One minor change throws all the rankings into question. See Theodore P. Seto,
Understanding the U.S. News Law School Rankings, 60 SMU L. Rev. 493 (2007),
available at http://papers.ssrn.com/sol3/papers.cfm?abstract_id=937017.
Consider this excerpt from Professor Seto's article:
I begin with my conclusions. First, U.S. News’ law school “ranks” are unreliable – that is, they are subject to significant random error. . . .
The first conclusion can be illustrated by a simple example involving a change in the numbers of U.S. News's lowest-ranked school--which I will call the “bottom anchor” but otherwise leave unnamed.
Assume that the reported nine-month employment rate for graduates of the bottom anchor falls by just one percentage point and nothing else changes at any school in the country. . . .
As one might expect, nothing happens to the bottom anchor's overall score (by definition, zero) or rank (180th).
But this tiny change wreaks havoc on the relative ranking of the top one hundred law schools. Seattle and San Francisco jump six ranks, Fordham jumps from 32nd to 27th, and Rutgers Camden, San Diego, and Indiana Indianapolis each jump four. Houston, Kansas, Nebraska, and Oregon, by contrast, each drop three ranks.
Overall, forty-one of the top one hundred schools change rank. Fordham's dean gets a bonus. Fingers are pointed and voices raised at Houston. All because of a trivial change in the employment statistics of a single school far away in the spreadsheet.
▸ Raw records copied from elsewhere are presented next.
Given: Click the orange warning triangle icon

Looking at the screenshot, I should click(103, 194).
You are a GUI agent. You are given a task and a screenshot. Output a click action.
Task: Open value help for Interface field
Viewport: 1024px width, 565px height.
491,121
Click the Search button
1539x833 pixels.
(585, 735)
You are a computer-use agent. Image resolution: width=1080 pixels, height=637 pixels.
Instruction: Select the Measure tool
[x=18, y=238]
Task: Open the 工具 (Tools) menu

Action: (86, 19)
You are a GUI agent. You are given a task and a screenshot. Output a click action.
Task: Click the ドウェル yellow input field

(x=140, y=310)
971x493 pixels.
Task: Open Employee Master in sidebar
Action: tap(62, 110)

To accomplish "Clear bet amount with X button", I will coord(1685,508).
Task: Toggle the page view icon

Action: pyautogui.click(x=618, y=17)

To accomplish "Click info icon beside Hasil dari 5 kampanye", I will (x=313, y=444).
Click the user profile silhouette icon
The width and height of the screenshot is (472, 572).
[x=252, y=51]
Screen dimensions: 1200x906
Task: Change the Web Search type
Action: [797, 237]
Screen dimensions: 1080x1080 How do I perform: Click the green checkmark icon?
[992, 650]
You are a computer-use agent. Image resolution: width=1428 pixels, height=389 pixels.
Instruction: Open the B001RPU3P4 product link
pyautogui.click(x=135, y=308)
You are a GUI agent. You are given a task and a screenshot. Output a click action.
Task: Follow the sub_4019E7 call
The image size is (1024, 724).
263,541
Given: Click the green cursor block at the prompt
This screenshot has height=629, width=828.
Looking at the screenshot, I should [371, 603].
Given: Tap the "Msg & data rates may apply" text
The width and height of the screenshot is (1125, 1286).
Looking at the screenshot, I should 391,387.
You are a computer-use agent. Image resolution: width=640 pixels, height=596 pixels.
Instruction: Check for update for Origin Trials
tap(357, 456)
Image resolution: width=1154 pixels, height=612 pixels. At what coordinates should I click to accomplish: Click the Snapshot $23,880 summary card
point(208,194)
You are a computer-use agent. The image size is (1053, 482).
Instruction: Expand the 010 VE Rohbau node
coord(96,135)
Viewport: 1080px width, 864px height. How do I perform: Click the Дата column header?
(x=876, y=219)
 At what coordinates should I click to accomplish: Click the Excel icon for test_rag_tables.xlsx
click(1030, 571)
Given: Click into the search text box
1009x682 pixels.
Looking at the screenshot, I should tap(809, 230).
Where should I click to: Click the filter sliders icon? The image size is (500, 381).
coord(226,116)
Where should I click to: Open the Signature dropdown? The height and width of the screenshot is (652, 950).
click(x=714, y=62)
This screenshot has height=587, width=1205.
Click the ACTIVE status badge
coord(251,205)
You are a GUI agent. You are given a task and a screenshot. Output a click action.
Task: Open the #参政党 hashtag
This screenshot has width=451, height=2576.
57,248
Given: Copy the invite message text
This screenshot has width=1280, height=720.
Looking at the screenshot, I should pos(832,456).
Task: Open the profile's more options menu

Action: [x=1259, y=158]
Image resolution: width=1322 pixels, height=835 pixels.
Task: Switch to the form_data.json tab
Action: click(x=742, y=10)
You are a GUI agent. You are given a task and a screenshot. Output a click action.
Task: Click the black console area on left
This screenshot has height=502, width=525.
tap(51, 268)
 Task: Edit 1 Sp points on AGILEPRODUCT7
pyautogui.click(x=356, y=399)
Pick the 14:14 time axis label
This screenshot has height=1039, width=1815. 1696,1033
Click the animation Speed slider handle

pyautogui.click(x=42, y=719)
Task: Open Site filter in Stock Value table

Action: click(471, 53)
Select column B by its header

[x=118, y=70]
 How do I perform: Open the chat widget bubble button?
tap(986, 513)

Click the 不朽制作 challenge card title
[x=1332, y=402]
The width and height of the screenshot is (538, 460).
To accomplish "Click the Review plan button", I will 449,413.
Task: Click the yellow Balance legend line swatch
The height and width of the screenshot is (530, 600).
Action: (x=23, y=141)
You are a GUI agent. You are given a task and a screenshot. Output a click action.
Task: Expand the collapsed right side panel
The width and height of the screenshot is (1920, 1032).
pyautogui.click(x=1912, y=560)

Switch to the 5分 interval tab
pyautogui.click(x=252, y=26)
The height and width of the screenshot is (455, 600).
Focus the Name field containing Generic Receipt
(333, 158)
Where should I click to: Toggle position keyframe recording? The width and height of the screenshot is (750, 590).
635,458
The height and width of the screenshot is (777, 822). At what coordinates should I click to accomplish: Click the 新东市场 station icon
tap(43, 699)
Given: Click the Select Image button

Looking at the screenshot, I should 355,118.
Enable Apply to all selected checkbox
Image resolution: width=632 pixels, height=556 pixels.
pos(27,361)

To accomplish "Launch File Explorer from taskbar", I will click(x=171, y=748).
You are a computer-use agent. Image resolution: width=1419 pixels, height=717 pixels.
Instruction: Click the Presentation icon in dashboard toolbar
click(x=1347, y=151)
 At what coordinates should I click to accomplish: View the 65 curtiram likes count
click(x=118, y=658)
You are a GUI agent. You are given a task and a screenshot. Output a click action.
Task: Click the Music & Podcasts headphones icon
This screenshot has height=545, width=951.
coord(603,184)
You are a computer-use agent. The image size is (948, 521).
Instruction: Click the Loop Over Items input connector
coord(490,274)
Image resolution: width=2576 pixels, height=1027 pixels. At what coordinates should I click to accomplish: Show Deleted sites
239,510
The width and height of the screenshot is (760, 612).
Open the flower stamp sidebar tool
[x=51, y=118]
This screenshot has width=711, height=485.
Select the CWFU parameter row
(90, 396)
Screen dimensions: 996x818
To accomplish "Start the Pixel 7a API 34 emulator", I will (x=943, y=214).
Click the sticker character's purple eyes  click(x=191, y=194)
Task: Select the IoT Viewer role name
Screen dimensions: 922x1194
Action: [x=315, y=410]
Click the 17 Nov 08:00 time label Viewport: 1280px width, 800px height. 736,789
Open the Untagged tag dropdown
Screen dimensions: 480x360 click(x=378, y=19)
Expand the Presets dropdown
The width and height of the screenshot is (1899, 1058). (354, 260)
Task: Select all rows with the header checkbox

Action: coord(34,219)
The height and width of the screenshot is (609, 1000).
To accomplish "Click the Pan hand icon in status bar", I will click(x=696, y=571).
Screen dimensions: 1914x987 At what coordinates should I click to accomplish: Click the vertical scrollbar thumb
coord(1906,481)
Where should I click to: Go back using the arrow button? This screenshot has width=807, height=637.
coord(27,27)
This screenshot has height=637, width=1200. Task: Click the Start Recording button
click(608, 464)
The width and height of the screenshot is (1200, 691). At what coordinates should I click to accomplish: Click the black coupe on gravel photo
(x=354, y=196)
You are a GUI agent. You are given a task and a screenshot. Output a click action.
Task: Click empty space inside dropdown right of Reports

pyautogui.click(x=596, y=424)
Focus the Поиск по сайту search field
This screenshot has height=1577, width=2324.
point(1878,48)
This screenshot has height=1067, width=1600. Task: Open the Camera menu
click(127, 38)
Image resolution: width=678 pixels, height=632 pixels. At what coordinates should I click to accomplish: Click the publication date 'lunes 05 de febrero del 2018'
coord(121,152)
Stranger still, if the bottom anchor's nine-month employment rate falls an additional four percentage points (that is, a total of five percentage points)--and nothing else changes at any school in the country--most of these effects disappear, but the reordering moves into the Top Ten. University of California (UC) Berkeley and Virginia both drop from 8th to 9th place. At the other schools named above, it is as if nothing had ever happened.
Prospective students, employers, and faculty members, reading that UC Berkeley and Virginia have dropped to 9th place, may decide to go elsewhere. Regents, trustees, and university presidents, reading that Seattle, San Francisco, and Fordham have advanced dramatically in the rankings, may record this accomplishment in the apparently responsible deans' performance evaluations. What the foregoing example suggests, however, is that basing decisions on this kind of difference or change in U.S. News ranks is unwarranted.
Id. at 509-10 (citations omitted) (emphasis added).
And keep in mind that there were several other schools this year with inaccurate data (Nebraska, and one other I can't remember).